The Morning Star might have unpleasant Biblical connotations, but it’s an important bullish pattern for day traders to look for. The Morning Star is a signal that a downtrend could be nearing its end and a reversal to the upside could be on the horizon.

On the other hand, the Evening Star is the Anti-bull, a pattern that signals that an uptrend could be on the verge of petering out. 

Traders need to be aware of many different trading patterns, but the Evening Star is a crucial one to pay attention to. Since the Evening Star signals that a bull run in a stock could be ending, its appearance is a red flag to many investors and a sign that it might be time to take profits.

Today, we’ll look at some examples of the Evening Star pattern and explain how to trade it properly. 

What is the Evening Star Pattern? 

The Evening Star pattern is a set of three candlesticks that many traders consider to be a “topping” signal, meaning that it’s time to cash out before the stock turns down. Candlestick charts are terrific trading tools because they provide so much more information than a simple line chart. 

Each candlestick tells you four pieces of information: the opening price, closing price, high of the session, and low of the session.

Green or white candles show an overall rise in price while black or red candles show an overall decline. If the stock closes lower than it opened, the candle will be red or black. If it closes higher than it opened, the candle will be green or white.

The larger the candle, the greater the trading range in that given day or time period was. 

The Evening Star isn’t a common pattern, so it’s appearance should be taken with appropriate concern. However, remember that the appearance of a single pattern or indicator isn’t a slam dunk buy or sell signal.

Always confirm that technical patterns are consistent with current trends before using them as trading signals. 

How the Evening Star Pattern Works 

The Evening Star pattern has a time frame of three candle periods, each measured with its own candle. So on a daily chart it would require 3 days of price action.

When the Evening Star pattern takes shape, traders often heed their charts and sell the stock (or short it if they agree with the bearish sentiment). 

The Evening Star pattern materializes when prices begin to constrict at the end of a bull run. The pattern is marked by a large green candle that signals a continuation of the current trend, followed by a much smaller red or green candle that sits above the initial candle.

This tiny candle forms the aforementioned ‘Evening Star’, which sits above the rest of the chart like a star in the sky.
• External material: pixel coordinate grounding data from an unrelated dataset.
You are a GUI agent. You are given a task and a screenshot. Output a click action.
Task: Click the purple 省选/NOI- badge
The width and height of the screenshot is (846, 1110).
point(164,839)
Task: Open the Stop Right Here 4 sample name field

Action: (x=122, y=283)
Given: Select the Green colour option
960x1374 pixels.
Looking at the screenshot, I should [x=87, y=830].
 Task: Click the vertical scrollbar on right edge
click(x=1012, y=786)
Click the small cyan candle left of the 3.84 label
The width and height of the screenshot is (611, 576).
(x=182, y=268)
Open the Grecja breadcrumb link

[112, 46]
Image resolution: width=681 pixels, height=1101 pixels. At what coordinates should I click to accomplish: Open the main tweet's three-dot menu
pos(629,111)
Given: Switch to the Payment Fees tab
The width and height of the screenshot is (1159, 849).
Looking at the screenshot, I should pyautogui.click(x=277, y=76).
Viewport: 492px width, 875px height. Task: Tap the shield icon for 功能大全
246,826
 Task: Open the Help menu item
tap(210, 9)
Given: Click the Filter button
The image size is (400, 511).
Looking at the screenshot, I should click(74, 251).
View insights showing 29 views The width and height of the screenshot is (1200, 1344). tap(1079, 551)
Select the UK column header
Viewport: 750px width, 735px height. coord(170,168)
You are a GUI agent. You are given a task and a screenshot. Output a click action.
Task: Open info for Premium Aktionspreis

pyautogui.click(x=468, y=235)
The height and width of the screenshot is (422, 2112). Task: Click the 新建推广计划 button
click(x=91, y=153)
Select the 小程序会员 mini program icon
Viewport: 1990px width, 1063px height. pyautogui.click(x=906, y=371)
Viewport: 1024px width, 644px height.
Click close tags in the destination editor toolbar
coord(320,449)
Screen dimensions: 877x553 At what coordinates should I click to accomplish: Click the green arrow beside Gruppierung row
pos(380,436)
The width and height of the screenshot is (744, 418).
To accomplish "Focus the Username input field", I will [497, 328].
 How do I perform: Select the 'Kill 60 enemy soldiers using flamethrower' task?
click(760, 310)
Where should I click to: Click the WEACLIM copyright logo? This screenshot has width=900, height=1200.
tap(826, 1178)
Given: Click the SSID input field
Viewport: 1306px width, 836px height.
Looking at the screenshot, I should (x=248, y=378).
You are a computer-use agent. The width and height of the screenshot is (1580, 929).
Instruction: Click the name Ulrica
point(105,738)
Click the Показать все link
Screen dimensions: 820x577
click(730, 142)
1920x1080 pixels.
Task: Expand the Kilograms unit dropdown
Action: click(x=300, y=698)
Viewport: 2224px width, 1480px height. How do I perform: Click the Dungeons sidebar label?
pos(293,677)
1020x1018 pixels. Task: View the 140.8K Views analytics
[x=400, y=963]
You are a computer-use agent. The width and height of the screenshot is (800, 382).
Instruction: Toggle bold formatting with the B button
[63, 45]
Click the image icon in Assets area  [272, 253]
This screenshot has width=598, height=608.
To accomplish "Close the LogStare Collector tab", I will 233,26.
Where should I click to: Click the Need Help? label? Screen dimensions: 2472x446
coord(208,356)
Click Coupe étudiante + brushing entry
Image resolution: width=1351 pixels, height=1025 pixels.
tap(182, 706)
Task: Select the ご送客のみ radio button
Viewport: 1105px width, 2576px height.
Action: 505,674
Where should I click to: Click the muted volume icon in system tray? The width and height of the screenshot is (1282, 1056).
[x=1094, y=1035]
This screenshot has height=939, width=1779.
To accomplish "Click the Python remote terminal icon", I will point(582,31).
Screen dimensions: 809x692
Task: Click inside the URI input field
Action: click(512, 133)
The third candle is another larger one, but this time it’s a red candle with a trading range larger than the middle candle but smaller than the first green candle.

The Evening Star doesn’t appear out of nowhere. To be considered a signal, this pattern must appear during an uptrend in price action.

In fact, the first candle should show significant buying strength – otherwise the pattern may be a false alarm.

The second candle should have a tight range and a close above the first candle, while the third candle should have a lower open than the second but finish somewhere between the opening and closing price of the first candle.

Confused?

Let’s take a look at some examples.

How to Trade the Evening Star Pattern 

Trading the Evening Star pattern takes practice and intuition. Just because three candles look like the Evening Star pattern doesn’t mean a signal has materialized.

Don’t go looking for Evening Star patterns, but understand the conditions and circumstances where it might appear. 

Example 1: Ulta Beauty (ULTA) 

Evening Star Pattern

Ulta Beauty Inc has been one of the best performing stocks of the last decade, despite recent price declines.

However, the stock did provide a quality look at the Evening Star pattern back in June of 2019. As you can see from the chart, a large bullish candle with a wide range marked the beginning of the pattern.

This was followed by a smaller bullish candle with a tight range that opened higher than the previous candle. Finally, the pattern is confirmed by the third candle, which shows an opening price near the close of the previous candle but a close inside the body of the first candle.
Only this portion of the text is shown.